— Action item —
This task calls for copying each line below that contains "column".

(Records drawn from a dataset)
----------

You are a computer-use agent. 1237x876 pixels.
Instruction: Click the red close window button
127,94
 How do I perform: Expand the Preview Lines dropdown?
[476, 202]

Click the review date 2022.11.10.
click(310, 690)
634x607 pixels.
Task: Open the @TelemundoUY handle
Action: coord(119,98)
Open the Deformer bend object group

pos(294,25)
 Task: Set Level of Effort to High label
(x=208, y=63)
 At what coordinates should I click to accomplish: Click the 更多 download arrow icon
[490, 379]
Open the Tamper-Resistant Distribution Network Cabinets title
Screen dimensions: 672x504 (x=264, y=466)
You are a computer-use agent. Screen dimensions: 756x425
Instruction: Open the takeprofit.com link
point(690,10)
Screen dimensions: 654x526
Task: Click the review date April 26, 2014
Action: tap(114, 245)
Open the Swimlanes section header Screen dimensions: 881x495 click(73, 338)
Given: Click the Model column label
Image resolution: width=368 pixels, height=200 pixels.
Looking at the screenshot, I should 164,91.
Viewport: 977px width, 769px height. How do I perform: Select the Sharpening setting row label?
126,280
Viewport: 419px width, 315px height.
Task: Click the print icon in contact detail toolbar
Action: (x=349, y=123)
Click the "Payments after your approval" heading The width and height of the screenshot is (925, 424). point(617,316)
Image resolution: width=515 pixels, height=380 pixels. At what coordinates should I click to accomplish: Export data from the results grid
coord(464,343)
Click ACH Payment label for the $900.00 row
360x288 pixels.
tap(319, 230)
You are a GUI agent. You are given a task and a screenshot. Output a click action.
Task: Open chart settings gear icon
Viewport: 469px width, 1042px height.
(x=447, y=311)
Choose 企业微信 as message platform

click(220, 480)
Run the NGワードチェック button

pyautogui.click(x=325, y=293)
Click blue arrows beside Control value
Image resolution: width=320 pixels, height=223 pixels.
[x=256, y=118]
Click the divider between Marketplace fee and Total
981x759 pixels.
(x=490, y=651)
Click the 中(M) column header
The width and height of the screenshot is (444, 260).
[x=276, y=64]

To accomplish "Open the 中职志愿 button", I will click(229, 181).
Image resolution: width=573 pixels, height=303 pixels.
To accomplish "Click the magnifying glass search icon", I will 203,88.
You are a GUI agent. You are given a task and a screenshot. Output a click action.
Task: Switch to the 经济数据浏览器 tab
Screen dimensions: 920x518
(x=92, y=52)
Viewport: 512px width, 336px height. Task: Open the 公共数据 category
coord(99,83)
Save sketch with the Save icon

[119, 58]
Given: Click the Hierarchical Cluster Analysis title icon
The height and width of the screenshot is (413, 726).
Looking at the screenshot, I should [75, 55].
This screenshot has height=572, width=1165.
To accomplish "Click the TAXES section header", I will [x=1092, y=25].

----------

— Reply to the exercise —
Given: Click the Model column label
Click the 中(M) column header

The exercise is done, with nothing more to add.